Créé en 1987 par la Commission européenne sous l’impulsion de l’universitaire italienne Sofia Corradi (1934-2022), le programme Erasmus occupe désormais une place centrale dans la construction européenne. Conçu pour permettre aux étudiants d’effectuer une partie de leurs cursus dans un autre pays de l’UE avec reconnaissance automatique, il reposait sur une idée simple : rapprocher les peuples par l’expérience concrète de la mobilité.
Partir plusieurs mois permet en effet de découvrir une autre culture, d’apprendre une langue et de s’adapter à un nouvel environnement, des transformations individuelles qui alimentent progressivement un sentiment d’appartenance européenne. Le programme s’est vite développé : de 3 000 participants en 1987, il passe à des centaines de milliers dans les années 2000. Il connaît son heure de gloire en 2002 avec la sortie de « L’Auberge espagnole », un film de Cédric Klapisch qui connaît un succès considérable dans plusieurs pays et donne naissance au terme « génération Erasmus ».
En 2014, le programme devient Erasmus+, un dispositif élargi à d’autres pays que ceux de l’UE, dont l’Ukraine. Il regroupe à la fois enseignement supérieur, apprentissage, formation professionnelle, échanges de jeunes, volontariat et sport. Son budget (26 milliards d’euros pour 2021–2027) reflète ces ambitions et de nouvelles priorités : inclusion, transition écologique, numérique et ouverture sociale.
Pour les réfugiés ukrainiens arrivés en France depuis 2022, Erasmus+ représente bien plus qu’un simple programme de mobilité. Il constitue un pont vers la reconstruction personnelle : reprendre des études interrompues, renforcer des compétences, retrouver une dynamique professionnelle ou tisser des liens dans la société d’accueil. Erasmus+ permet aux étudiants déplacés de poursuivre un cursus, d’obtenir des crédits de connaissances reconnus dans toute l’Europe ou de découvrir un nouveau domaine d’études.
Pour les apprentis ou jeunes en reconversion, un stage ou une formation à l’étranger facilite l’accès au marché du travail européen. Le programme offre aussi un espace de socialisation, d’intégration culturelle et linguistique, crucial pour des personnes ayant quitté leur pays dans l’urgence. L’UE ayant créé des soutiens spécifiques pour les Ukrainiens, certaines mobilités peuvent être accompagnées d’aides renforcées.

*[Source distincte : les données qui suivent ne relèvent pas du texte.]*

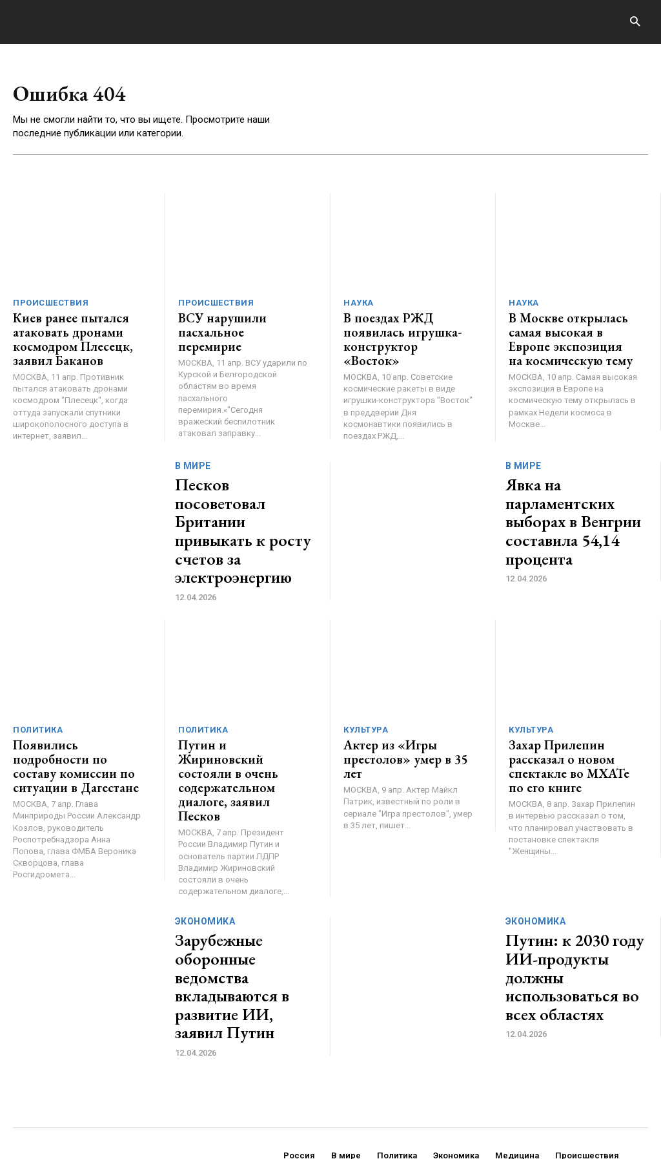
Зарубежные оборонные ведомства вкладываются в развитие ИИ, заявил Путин (245, 895)
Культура (365, 691)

Pour bénéficier d’Erasmus+, un réfugié ukrainien en France doit suivre une procédure simple. Première condition : disposer de la protection temporaire, qui garantit le droit de séjour, d’étude et de travail. Ensuite, il doit être inscrit dans une structure française participant au programme : université, établissement d’enseignement supérieur, lycée professionnel, centre de formation d’apprentis ou association impliquée dans les projets jeunesse.
Une fois intégré, il contacte le Service des relations internationales ou le bureau Erasmus+ qui présente les mobilités possibles, les calendriers et les critères de sélection. Le dossier est similaire à celui des autres candidats : lettre de motivation, preuve de scolarité, parfois entretien. Pour les jeunes hors système scolaire, les associations locales (Maisons de l’Europe, missions locales, MJC, ONG) offrent un accès direct aux projets « Jeunesse », sans exigence de diplôme ni de niveau de langue. Une fois accepté, le participant reçoit la bourse Erasmus — variable selon le pays — ainsi que des aides complémentaires (fonds d’urgence, soutien linguistique, accompagnement social).
Pour les réfugiés ukrainiens, Erasmus+ représente donc une opportunité concrète de poursuivre des études même dans un contexte d’exil. Cependant, la situation géopolitique actuelle impose la prudence : la guerre en cours, les incertitudes politiques au sein de l’UE et l’ampleur des besoins ukrainiens rendent l’avenir moins linéaire que ne le suggère parfois le discours institutionnel. Erasmus+ jouera sans doute un rôle important dans la reconstruction et l’ouverture européenne de l’Ukraine mais son impact dépendra étroitement de l’évolution du conflit et de la capacité de l’Union à maintenir son soutien sur le long terme.